The Python runstats Module is for just this sort of thing. Install runstats from PyPI:

pip install runstats

Runstats summaries can produce the mean, variance, standard deviation, skewness, and kurtosis in a single pass of data. We can use this to create your "running" version.

from runstats import Statistics

stats = [Statistics() for num in range(len(data[0]))]

for row in data:

    for index, val in enumerate(row):
        stats[index].push(val)

    for index, stat in enumerate(stats):
        print 'Index', index, 'mean:', stat.mean()
        print 'Index', index, 'standard deviation:', stat.stddev()

Statistics summaries are based on the Knuth and Welford method for computing standard deviation in one pass as described in the Art of Computer Programming, Vol 2, p. 232, 3rd edition. The benefit of this is numerically stable and accurate results.

Disclaimer: I am the author the Python runstats module.

n=int(raw_input("Enter no. of terms:"))

L=[]

for i in range (1,n+1):

    x=float(raw_input("Enter term:"))

    L.append(x)

sum=0

for i in range(n):

    sum=sum+L[i]

avg=sum/n

sumdev=0

for j in range(n):

    sumdev=sumdev+(L[j]-avg)**2

dev=(sumdev/n)**0.5

print "Standard deviation is", dev

As the following answer describes: Does pandas/scipy/numpy provide a cumulative standard deviation function? The Python Pandas module contains a method to calculate the running or cumulative standard deviation. For that you'll have to convert your data into a pandas dataframe (or a series if it is 1D), but there are functions for that.

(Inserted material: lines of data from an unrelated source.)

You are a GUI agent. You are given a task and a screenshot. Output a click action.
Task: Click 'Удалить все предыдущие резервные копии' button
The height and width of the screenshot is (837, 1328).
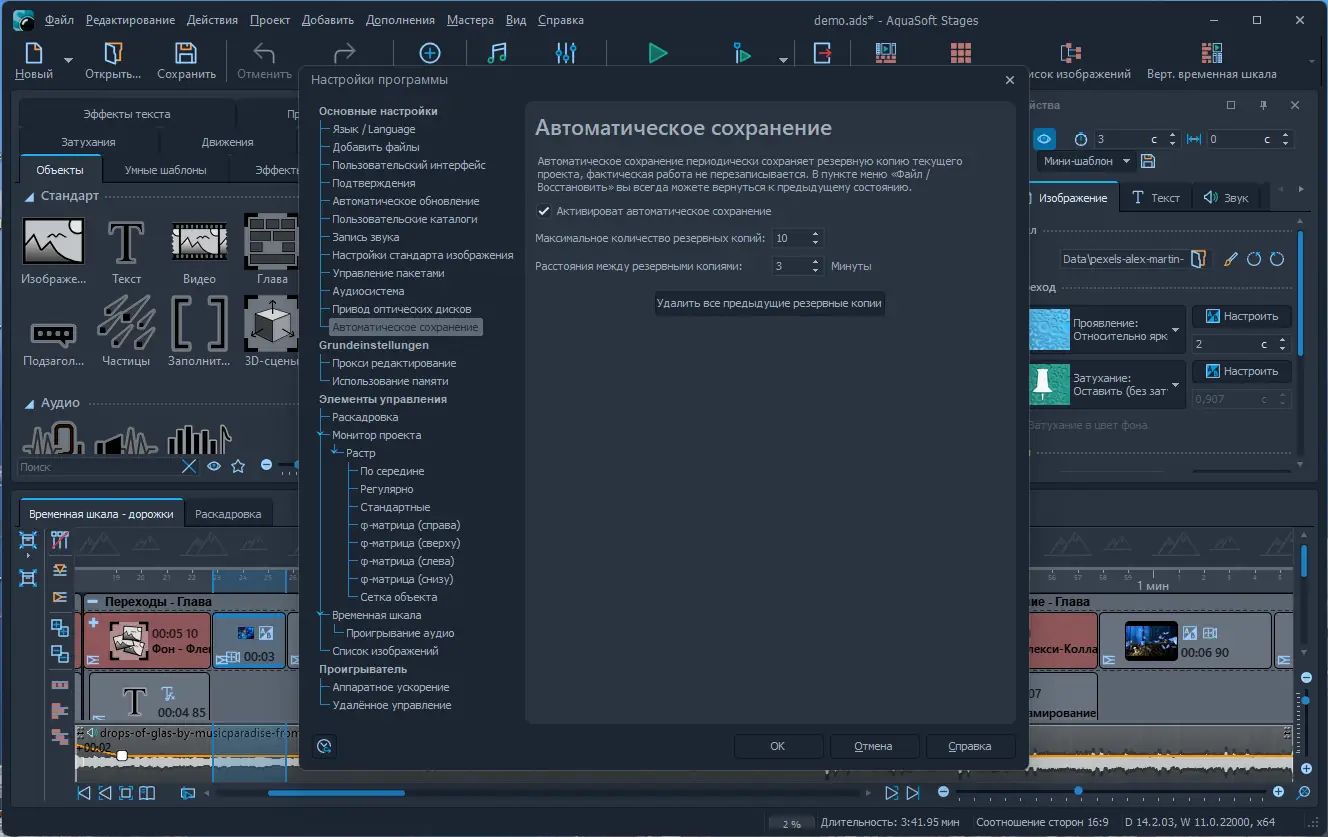(769, 303)
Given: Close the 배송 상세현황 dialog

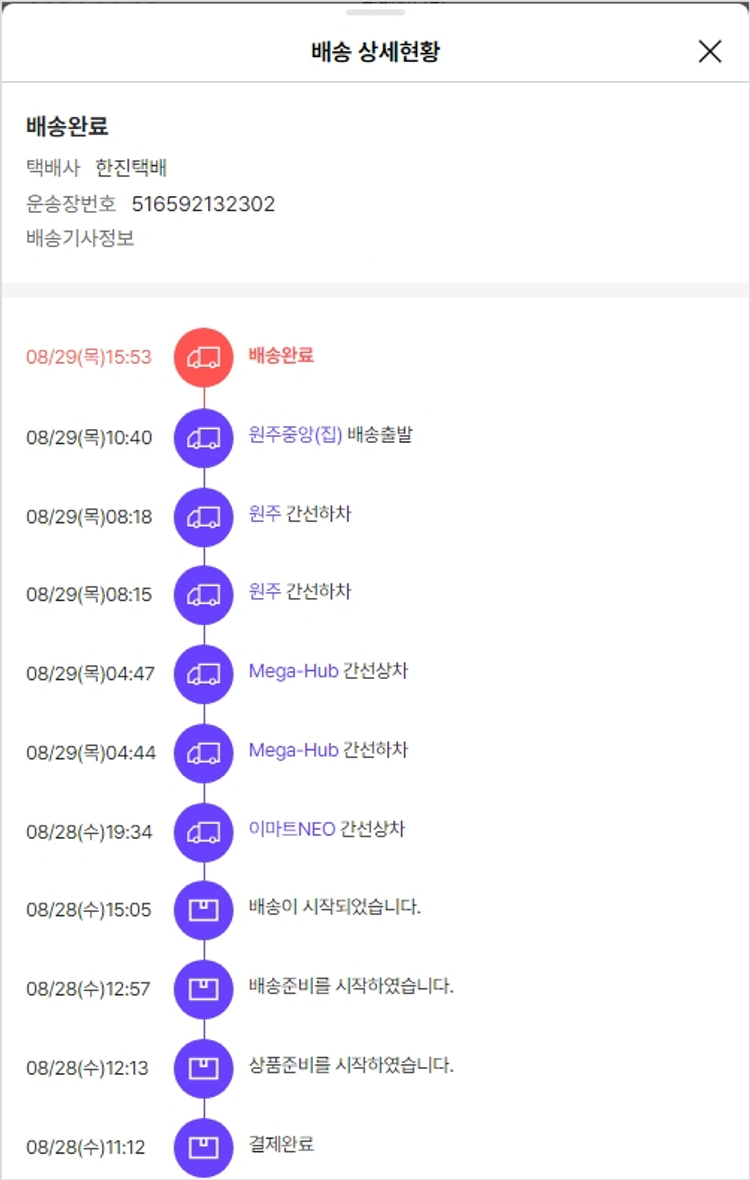Looking at the screenshot, I should coord(709,52).
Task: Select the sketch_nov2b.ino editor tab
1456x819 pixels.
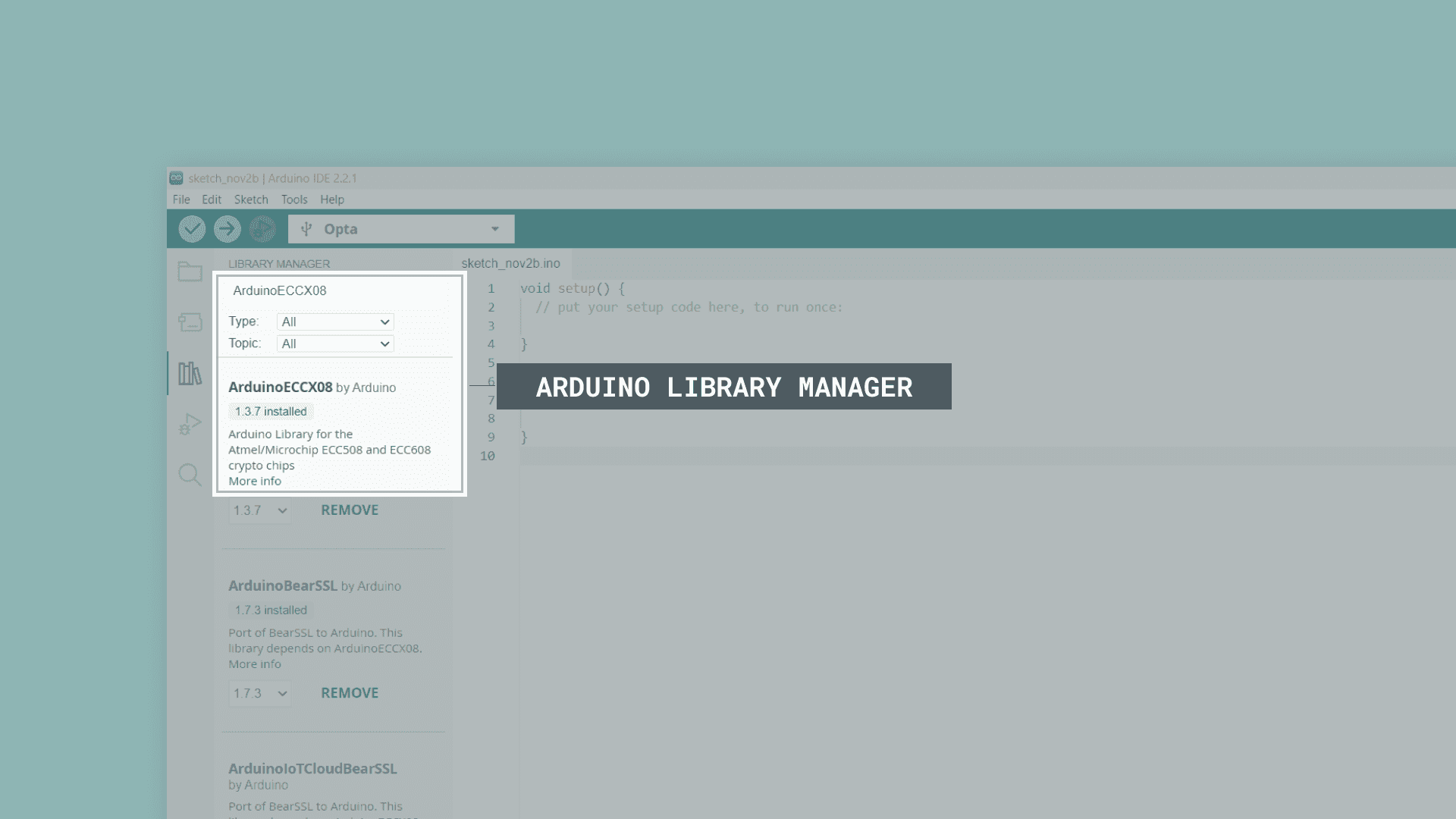Action: pyautogui.click(x=511, y=263)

I like to express the update this way:

def running_update(x, N, mu, var):
    '''
        @arg x: the current data sample
        @arg N : the number of previous samples
        @arg mu: the mean of the previous samples
        @arg var : the variance over the previous samples
        @retval (N+1, mu', var') -- updated mean, variance and count
    '''
    N = N + 1
    rho = 1.0/N
    d = x - mu
    mu += rho*d
    var += rho*((1-rho)*d**2 - var)
    return (N, mu, var)

so that a one-pass function would look like this:

def one_pass(data):
    N = 0
    mu = 0.0
    var = 0.0
    for x in data:
        N = N + 1
        rho = 1.0/N
        d = x - mu
        mu += rho*d
        var += rho*((1-rho)*d**2 - var)
        # could yield here if you want partial results
   return (N, mu, var)

note that this is calculating the sample variance (1/N), not the unbiased estimate of the population variance (which uses a 1/(N-1) normalzation factor). Unlike the other answers, the variable, var, that is tracking the running variance does not grow in proportion to the number of samples. At all times it is just the variance of the set of samples seen so far (there is no final "dividing by n" in getting the variance).

In a class it would look like this:

class RunningMeanVar(object):
    def __init__(self):
        self.N = 0
        self.mu = 0.0
        self.var = 0.0
    def push(self, x):
        self.N = self.N + 1
        rho = 1.0/N
        d = x-self.mu
        self.mu += rho*d
        self.var += + rho*((1-rho)*d**2-self.var)
    # reset, accessors etc. can be setup as you see fit

This also works for weighted samples:

def running_update(w, x, N, mu, var):
    '''
        @arg w: the weight of the current sample
        @arg x: the current data sample
        @arg mu: the mean of the previous N sample
        @arg var : the variance over the previous N samples
        @arg N : the number of previous samples
        @retval (N+w, mu', var') -- updated mean, variance and count
    '''
    N = N + w
    rho = w/N
    d = x - mu
    mu += rho*d
    var += rho*((1-rho)*d**2 - var)
    return (N, mu, var)